The majority of immigrants in the El Paso sector were found in a single county of Doñaana in New Mexico.
Looking north from the border fence, the desert appears flat, with naked Franklin mountains in the northeast in the distance. New Mexico’s two-lane Highway 9 parallels the border about three miles north.
The proximity of the urban footprint is part of what has made the area a highly trafficked intersection.
But within minutes of hiking into the desert, the creosote bushes and mesquite pull the sand into a confused mound that can block the view in any direction without warning. If tired immigrants collapse in a slight shade, summer can get as hot as 150 degrees in the summer.
“I wondered why these individuals, or these bodies, were found so close to the border,” sector spokesman Border Patrol Claudio Herrera told USA Today.
“The saddest thing is that the surviving immigrants told us, “For weeks, they had no proper food or water, and they were already dehydrated by the time they made an illegal entrance.”
“Open Cemetery”
The New Mexico medical researcher’s office is tasked with investigating reports of uninhabited deaths, including people in the desert near the border. In 2023, the agency officially began tracking down ruins that could belong to “possible immigrants.”
Last year, the agency actively identified 75% of immigrants as either southern New Mexico or 112 individuals, according to data provided to USA Today.
The carpenter and her partner, Marine James Holman, organize a desert search through a nonprofit battalion search and rescue.

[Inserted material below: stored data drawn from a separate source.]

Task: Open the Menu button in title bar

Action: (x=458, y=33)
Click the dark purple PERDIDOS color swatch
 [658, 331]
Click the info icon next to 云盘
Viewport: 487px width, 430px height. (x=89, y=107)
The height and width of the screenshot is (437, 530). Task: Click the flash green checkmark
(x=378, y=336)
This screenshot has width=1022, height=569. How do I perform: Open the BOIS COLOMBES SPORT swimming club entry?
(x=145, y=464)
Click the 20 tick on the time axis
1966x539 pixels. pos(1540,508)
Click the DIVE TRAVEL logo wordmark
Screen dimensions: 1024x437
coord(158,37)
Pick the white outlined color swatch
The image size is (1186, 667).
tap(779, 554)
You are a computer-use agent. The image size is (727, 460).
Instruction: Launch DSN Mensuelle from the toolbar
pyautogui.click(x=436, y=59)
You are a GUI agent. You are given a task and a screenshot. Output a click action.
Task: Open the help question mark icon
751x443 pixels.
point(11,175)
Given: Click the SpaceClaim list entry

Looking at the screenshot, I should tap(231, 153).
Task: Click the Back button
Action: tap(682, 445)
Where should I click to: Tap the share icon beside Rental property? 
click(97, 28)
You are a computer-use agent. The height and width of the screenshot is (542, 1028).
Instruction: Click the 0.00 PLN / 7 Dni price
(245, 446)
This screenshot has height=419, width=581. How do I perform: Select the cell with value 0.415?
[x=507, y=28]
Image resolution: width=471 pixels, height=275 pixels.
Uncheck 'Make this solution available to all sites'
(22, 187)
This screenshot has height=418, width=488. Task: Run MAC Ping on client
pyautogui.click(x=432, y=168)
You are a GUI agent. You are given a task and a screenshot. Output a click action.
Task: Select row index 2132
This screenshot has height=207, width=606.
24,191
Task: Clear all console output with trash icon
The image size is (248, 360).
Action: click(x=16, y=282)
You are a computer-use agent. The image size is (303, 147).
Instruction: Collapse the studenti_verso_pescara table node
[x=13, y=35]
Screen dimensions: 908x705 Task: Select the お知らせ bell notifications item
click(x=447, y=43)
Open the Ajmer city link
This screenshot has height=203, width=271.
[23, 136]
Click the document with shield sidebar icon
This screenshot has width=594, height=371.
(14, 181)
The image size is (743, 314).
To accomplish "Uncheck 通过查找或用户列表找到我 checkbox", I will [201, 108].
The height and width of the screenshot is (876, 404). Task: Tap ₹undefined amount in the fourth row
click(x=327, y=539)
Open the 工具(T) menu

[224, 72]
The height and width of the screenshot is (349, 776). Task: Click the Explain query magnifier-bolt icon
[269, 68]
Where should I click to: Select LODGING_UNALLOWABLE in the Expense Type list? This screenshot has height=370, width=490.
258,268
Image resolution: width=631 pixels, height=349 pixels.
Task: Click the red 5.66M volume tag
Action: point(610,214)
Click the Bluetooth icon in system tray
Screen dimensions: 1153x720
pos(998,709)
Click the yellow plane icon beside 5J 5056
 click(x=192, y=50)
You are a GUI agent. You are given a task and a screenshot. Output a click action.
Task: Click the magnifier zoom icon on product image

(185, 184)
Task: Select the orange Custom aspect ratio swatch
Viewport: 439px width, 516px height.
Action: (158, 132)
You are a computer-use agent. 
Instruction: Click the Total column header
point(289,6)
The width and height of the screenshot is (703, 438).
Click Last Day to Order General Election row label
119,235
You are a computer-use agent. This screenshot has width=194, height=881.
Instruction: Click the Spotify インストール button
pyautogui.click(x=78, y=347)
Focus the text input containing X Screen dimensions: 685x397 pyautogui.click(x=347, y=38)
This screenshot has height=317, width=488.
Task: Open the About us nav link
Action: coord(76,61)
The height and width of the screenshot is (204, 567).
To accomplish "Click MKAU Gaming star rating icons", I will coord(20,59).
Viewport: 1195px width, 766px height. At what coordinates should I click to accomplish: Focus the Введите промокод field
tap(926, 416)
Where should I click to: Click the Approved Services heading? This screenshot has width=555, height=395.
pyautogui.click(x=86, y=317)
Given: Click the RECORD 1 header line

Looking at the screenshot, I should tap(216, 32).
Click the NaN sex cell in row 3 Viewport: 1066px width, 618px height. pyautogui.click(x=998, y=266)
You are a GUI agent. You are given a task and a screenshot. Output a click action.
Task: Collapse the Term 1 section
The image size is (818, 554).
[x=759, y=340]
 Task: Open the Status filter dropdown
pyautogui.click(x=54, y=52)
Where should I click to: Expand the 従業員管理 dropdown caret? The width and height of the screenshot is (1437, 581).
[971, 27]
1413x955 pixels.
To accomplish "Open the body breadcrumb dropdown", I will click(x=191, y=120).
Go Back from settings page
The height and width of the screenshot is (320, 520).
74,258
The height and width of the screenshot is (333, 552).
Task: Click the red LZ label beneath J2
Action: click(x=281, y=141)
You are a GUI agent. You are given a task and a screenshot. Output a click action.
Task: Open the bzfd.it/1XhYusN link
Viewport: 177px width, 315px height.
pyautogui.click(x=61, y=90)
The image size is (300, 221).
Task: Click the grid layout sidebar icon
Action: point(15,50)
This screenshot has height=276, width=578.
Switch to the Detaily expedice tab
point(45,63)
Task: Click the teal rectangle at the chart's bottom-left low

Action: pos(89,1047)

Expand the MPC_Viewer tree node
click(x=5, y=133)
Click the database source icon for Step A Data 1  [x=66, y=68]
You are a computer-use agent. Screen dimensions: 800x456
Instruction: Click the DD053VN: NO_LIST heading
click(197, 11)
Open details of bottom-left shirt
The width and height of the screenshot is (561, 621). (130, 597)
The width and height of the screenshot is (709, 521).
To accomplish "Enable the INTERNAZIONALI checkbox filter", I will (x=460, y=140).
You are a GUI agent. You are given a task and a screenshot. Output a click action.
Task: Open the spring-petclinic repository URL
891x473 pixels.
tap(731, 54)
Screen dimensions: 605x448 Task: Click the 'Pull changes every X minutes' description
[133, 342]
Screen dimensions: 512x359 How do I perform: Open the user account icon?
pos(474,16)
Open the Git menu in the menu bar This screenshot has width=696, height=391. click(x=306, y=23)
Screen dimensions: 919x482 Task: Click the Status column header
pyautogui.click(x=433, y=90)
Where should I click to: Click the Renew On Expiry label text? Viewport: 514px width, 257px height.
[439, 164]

On a Saturday in May, nine volunteers met Carpenter and Holman at the Loves Truck stop as temperatures rose towards 90 degrees. They wore fluorescent orange and yellow shaded hats. They prepared the radio, turned on the GPS tracking app on their phones for safety, and mapped the terrain they covered.
“It’s a straight open cemetery,” Holman said of the 10 x 20-mile section of the border that he’s been covering little by little since late 2023.
Mary Mackay, a teacher at a local school, volunteered at Carpenter for the first time that day.
“Emotionally, it was more than I thought,” she later told USA Today. “You feel ready to see your body, but then you actually see it and realize that it’s a real person with a backstory and family, wishes and dreams. And it all ended alone in the desert.”
The search for immigrants in New Mexico state battalions follows in the footsteps of other volunteer teams working in deadly stretches in Arizona and California. Search volunteers usually try to comb through border patrols and areas that local law enforcement may have missed.
Volunteers don’t touch bones, said Carpenter, a former university administrator. They mark the site with brightly colored tape tied to the brush. They alert local law enforcement in the hopes that they will record accurate locations and start collecting remaining bones.
Sometimes they do. That’s not often, Carpenter said.
Animals and winds sometimes scatter bodies before volunteers or officials reach them. Still, she said, each one is important to identify missing immigrants. A missing bone can hold a clue.
“It takes time and effort to work on a wider circle around the site to identify everything,” Carpenter said. “But that’s important. Who is the family that doesn’t want all the bodies of the family to recover?”